Couples can file bankruptcy separately or together. One of the factors of that choice is the amount of assets that can be protected.
Last week I introduced the issue about filing bankruptcy with or without your spouse by making clear that each spouse has a separate legal right to decide whether or not to file.
Each person needs to see clearly what the consequences of this choice are to them personally and to the two of them together. Then each gets to decide whether her or she wants to file a bankruptcy case or not, and if so whether to do so jointly with the other person.
In considering the consequences of filing separately or together, I gave the following list last time:
- the preservation of your assets
- protection from creditors’ collection activity
- dealing with the IRS and any other income tax authorities
- the discharge of your debts
Today’s blog post covers the first item on this list.
Preserving Assets in Bankruptcy
Let’s first briefly look how your assets are protected in a consumer bankruptcy case. You are allowed to keep what you own through the power of property exemptions.
Most people who file a Chapter 7 “straight bankruptcy” case can keep everything they own because everything fits within the available exemptions. But in situations in which some assets don’t fit within the exemption categories and amounts, the bankruptcy trustee can take and sell those assets and pay the proceeds to the creditors.
Under Chapter 13 “adjustment of debt” cases the person filing can protect assets that are not covered by the available property exemptions by paying extra to the creditors over the course of a court-approved payment plan.
Filing bankruptcy alone instead of both filing jointly can effect on how well your possessions are protected by the property exemptions.
Doubling of Some but Not All the Federal and State Property Exemptions
Under the federal Bankruptcy Code each state has a choice. It can require its bankruptcy-filing residents to use that state’s set of property exemptions. Or the state can let its residents choose between the state’s exemptions and a federal set of exemptions.
Under the federal exemptions, two spouses filing bankruptcy together receive double the value of all the permitted exemptions that a single individual would receive. (See Section 522(m) of the Bankruptcy Code.) For example, there’s a $22,975 homestead exemption to cover equity in a home. That amount is doubled to $45,950 in a joint case filed by two spouses. (As of April 1, 2016 these amounts go up to $23,675 and $47,350, respectively.)
However, some state exemptions don’t increase the exemption amount at all for certain asset categories in a joint filing. For example, in Colorado an individual filing bankruptcy can exempt $60,000 of equity in a home (or $90,000 if the homeowner, his or her spouse, or a dependent are disabled or are 60 years old or more). When two spouses file a joint case, those amounts remain the same even though two people are involved. Note that Colorado requires its residents to use its exemptions so the federal ones aren’t available.

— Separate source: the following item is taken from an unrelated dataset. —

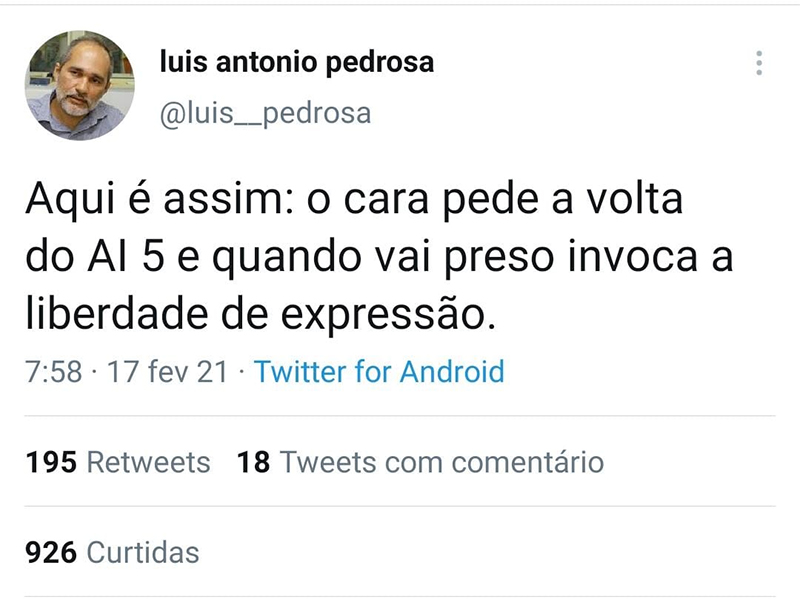The width and height of the screenshot is (800, 605).
Task: Open the Twitter for Android source link
Action: (x=379, y=372)
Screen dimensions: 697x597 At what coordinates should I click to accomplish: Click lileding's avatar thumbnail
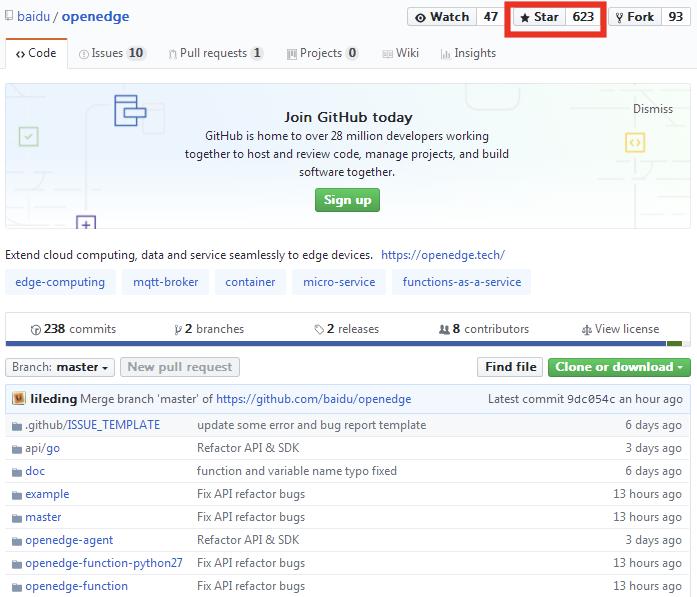pos(18,398)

In some states the amounts are increased but not doubled. For example, in Oregon an individual’s homestead exemption is $40,000, with that exemption increasing only to $50,000 for a married couple filing jointly. Note that Oregon allows its residents to use either it exemptions or the federal one. In this case the $50,000 joint homestead exemption is still higher than the federal $45,950 one.
The point is that there can be advantages and disadvantages within the specific property exemption statutes to one spouse filing individually vs. both filing jointly. Each spouse needs to be very clear about the property-preserving consequences of joining in the bankruptcy case.